**What you need to do**
Output everything in the data exactly, leaving the pictures out.

**Data section**
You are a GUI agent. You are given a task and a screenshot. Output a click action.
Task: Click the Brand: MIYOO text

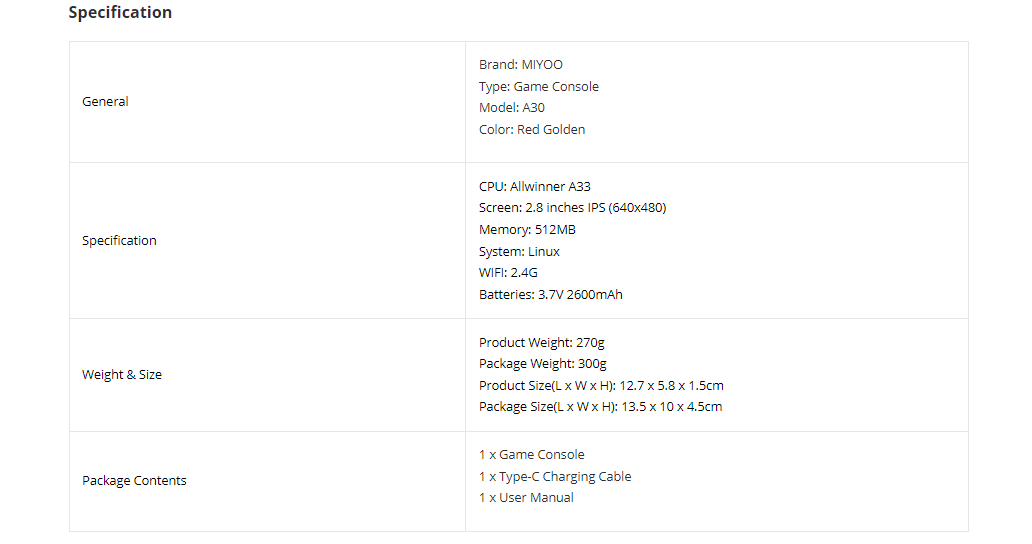coord(521,64)
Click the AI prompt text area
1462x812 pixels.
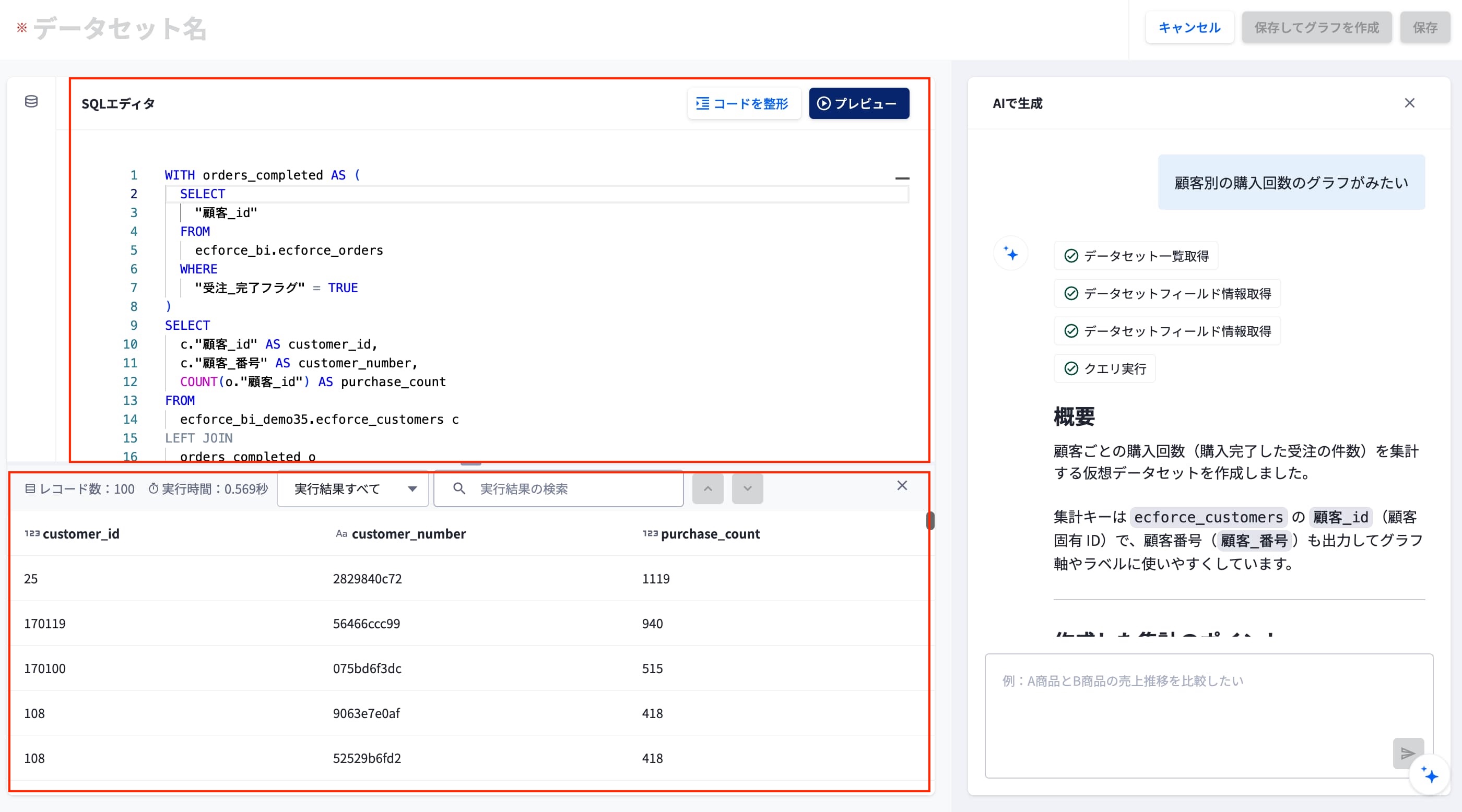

**The answer**
You are a GUI agent. You are given a task and a screenshot. Output a click action.
Task: Click the Brand: MIYOO text

coord(521,64)
Click the AI prompt text area
1462x812 pixels.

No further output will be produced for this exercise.